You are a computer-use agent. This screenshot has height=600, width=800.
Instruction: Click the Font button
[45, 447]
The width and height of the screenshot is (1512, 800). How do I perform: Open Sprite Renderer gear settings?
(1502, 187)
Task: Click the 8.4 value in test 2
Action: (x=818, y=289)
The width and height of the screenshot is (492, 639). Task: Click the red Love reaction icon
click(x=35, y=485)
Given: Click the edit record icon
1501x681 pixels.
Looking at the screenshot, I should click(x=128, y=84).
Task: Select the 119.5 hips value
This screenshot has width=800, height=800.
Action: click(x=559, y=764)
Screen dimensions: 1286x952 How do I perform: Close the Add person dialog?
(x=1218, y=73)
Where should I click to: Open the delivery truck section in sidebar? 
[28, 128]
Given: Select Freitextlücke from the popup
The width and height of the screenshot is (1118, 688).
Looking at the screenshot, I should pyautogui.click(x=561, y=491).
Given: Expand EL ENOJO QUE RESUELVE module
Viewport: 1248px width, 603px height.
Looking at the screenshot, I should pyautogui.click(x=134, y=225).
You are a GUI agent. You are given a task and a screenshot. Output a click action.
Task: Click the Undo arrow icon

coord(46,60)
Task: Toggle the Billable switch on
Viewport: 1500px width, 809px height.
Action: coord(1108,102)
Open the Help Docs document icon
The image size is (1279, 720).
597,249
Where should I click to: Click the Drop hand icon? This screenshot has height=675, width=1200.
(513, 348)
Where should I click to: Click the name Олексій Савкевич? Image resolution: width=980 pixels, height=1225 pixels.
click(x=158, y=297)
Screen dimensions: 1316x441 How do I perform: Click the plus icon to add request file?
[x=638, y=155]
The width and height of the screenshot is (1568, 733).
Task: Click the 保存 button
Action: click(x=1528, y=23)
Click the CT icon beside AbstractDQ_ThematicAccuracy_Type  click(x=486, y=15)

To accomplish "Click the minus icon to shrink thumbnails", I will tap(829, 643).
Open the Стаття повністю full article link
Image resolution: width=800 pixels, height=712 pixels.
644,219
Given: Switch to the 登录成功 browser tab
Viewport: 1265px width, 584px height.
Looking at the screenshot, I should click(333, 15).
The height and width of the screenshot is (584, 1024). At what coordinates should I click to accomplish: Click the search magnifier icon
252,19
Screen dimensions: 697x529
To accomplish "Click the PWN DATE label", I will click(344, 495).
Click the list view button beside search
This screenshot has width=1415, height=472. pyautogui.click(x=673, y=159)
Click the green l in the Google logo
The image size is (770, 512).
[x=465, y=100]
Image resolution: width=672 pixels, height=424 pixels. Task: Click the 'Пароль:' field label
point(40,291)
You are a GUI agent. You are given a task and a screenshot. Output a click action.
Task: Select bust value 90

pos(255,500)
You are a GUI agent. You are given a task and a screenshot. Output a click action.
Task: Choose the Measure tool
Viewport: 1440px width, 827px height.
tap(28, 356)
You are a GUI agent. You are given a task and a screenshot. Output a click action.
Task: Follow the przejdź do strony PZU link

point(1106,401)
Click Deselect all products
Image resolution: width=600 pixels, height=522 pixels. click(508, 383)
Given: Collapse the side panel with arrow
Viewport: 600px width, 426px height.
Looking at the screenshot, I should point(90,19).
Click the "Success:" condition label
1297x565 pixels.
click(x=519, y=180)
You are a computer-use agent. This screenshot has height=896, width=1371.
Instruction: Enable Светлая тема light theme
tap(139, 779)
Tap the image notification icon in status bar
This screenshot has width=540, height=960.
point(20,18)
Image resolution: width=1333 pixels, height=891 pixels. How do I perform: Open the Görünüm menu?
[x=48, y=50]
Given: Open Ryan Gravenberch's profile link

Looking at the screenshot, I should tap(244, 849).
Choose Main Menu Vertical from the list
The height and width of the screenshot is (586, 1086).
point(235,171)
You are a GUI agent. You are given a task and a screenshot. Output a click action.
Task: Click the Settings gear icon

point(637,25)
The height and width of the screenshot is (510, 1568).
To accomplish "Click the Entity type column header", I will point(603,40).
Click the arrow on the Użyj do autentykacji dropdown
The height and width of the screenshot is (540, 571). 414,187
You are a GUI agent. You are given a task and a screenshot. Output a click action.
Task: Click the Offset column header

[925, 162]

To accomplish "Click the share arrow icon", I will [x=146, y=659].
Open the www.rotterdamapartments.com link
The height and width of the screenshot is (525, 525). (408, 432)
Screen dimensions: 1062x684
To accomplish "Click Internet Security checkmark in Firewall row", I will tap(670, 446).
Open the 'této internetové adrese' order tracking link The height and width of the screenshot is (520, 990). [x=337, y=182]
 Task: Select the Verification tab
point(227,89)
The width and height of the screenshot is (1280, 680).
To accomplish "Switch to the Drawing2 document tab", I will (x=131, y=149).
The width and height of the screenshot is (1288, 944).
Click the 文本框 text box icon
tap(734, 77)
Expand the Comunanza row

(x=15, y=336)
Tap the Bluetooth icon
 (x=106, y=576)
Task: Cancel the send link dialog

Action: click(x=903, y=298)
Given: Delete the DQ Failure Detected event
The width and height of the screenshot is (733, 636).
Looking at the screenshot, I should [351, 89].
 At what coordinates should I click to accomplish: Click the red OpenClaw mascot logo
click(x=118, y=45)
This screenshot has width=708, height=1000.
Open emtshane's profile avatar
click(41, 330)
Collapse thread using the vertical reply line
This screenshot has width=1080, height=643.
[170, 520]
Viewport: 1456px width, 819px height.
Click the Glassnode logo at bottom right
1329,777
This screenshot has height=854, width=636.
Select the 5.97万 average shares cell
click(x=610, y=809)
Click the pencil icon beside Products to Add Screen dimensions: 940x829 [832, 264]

WHAT TO PRODUCE
Scan the lines above for the word "will" and copy every one where it occurs.

RESPONSE TO THE TASK
To accomplish "Click the minus icon to shrink thumbnails", I will tap(829, 643).
To accomplish "Click the PWN DATE label", I will click(344, 495).
To accomplish "Click the Entity type column header", I will point(603,40).
To accomplish "Click the share arrow icon", I will [x=146, y=659].
To accomplish "Click Internet Security checkmark in Firewall row", I will tap(670, 446).
To accomplish "Switch to the Drawing2 document tab", I will (x=131, y=149).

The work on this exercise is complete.